I have a fasta file with 396 protein sequences (the header in one line and amino acid codes in several lines). Some of these sequences contain ambiguous or exceptional amino acid codes (e.g., B, J, O, U, Z, X, -- ). I want to remove sequences containing such code and generate a new fasta file. How I can do this in the Ubuntu terminal? Thanks in advance.
not sure what your goal is but simply removing those ambiguous AA from the sequence is likely not the best idea (as you will change/destroy the overall context of that protein).
Replacing the ambiguous ones with X for instance should work . Normally none the the tools dealing with protein sequences should have a problem with X as an "aminoacid" .
I want to remove the whole sequence which contain ambiguous AA code.

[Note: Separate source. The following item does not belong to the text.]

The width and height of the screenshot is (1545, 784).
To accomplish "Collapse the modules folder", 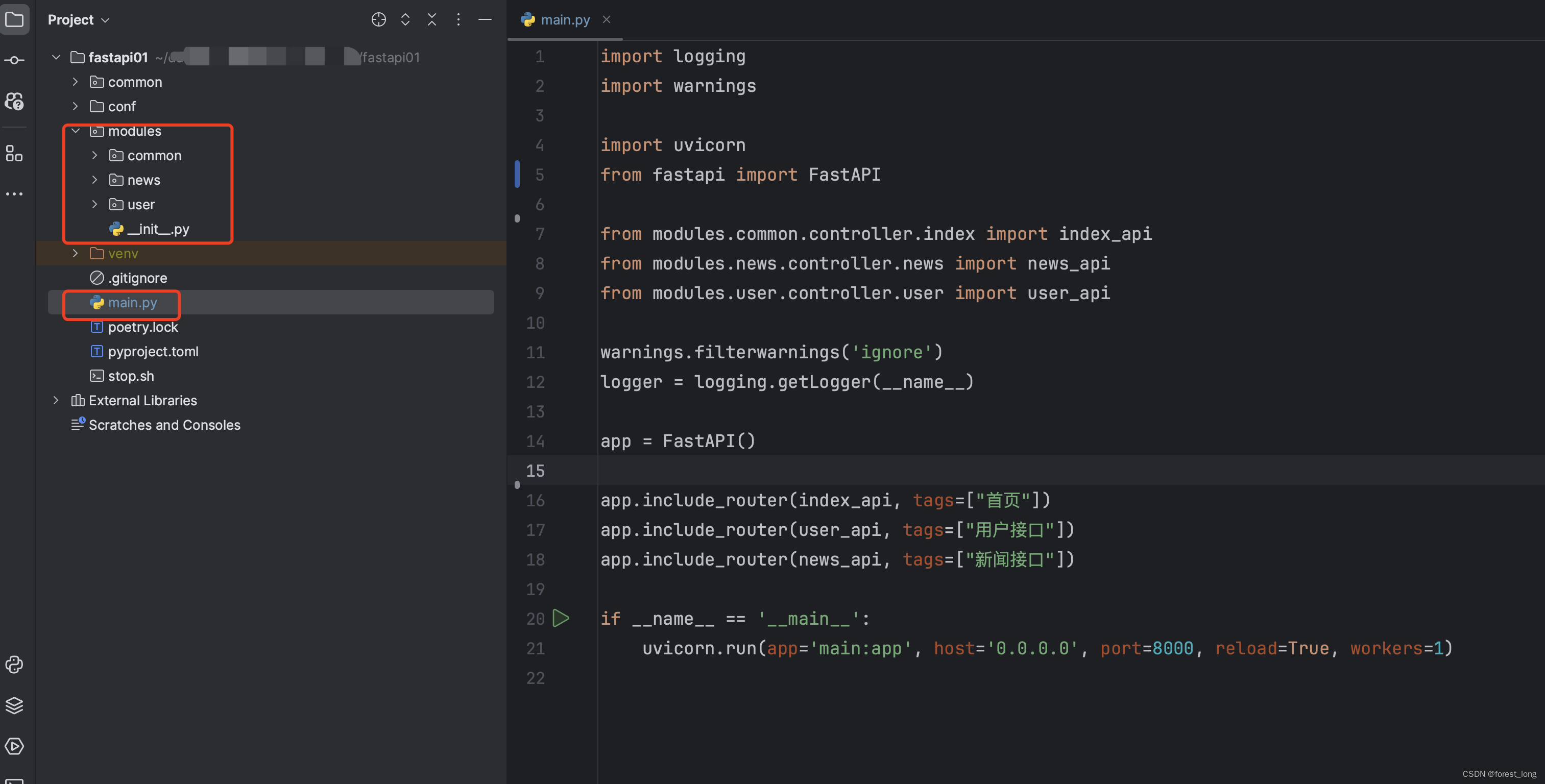I will pyautogui.click(x=76, y=131).
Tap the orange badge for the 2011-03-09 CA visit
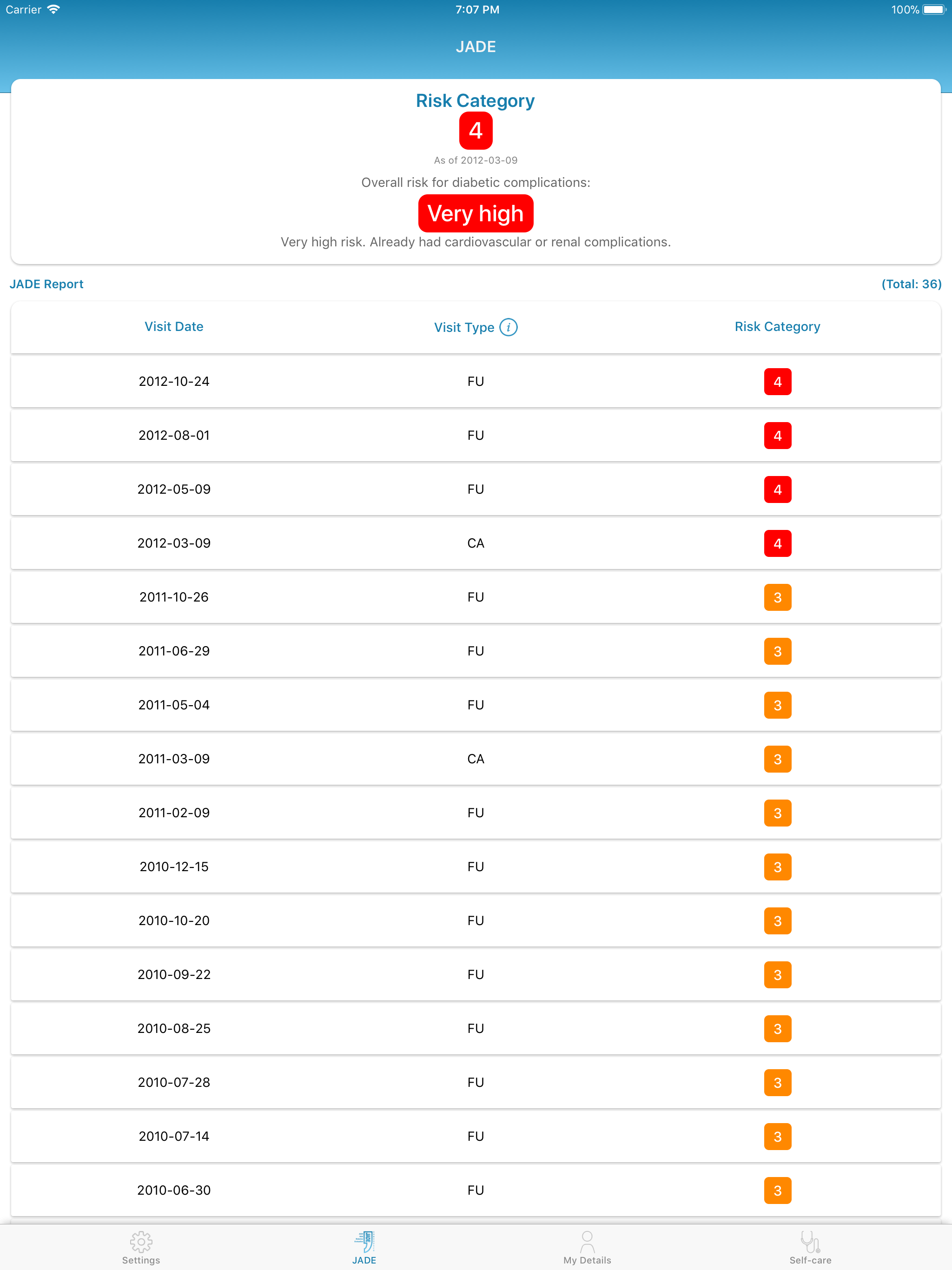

I will use these sequences for population conservancy analysis in the immune epitope database. ambiguous AA containing sequence cause error during this analysis. I don't know replacing ambiguous with X will work or not, I didn't try this approach. Ok please, also suggest me how I can replace ambiguous AA with X?
building on the one liner Pierre Lindenbaum provided below :
this will replace all occurrences of B, J, O, U, Z with an X .
removing the whole sequence makes sense as well but will require different code.
Thank you for your explanation. I am trying this code also. Please, suggest me the code to remove the whole sequence.